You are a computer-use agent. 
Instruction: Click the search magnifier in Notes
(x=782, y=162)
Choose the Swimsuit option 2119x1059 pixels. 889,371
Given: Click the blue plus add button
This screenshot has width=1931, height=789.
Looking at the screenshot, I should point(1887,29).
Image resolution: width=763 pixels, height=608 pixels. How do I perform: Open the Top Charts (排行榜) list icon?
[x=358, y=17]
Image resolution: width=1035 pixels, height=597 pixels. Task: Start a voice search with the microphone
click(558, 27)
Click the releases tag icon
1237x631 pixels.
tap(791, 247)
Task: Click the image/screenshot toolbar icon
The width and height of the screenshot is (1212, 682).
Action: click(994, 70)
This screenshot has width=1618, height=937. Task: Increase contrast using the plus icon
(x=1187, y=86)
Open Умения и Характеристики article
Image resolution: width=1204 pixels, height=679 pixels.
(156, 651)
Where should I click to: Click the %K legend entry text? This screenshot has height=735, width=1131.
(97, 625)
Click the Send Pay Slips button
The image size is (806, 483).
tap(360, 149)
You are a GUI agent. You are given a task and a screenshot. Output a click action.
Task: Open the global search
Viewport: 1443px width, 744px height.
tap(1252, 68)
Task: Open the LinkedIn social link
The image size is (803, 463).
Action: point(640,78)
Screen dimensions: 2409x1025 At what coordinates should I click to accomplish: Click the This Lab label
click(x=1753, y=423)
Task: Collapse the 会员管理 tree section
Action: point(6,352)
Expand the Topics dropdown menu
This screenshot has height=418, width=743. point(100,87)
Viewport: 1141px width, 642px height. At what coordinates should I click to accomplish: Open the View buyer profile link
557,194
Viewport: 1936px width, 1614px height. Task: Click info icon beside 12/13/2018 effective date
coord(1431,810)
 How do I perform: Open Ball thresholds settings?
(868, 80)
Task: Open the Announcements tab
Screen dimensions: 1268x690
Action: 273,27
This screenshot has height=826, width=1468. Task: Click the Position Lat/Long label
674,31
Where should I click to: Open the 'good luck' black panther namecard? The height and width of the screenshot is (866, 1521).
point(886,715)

════════════════

WHAT TO DO: Isolate each line of the listing above that includes "agent". Copy it.

RESPONSE BELOW:
You are a computer-use agent. 
You are a GUI agent. You are given a task and a screenshot. Output a click action.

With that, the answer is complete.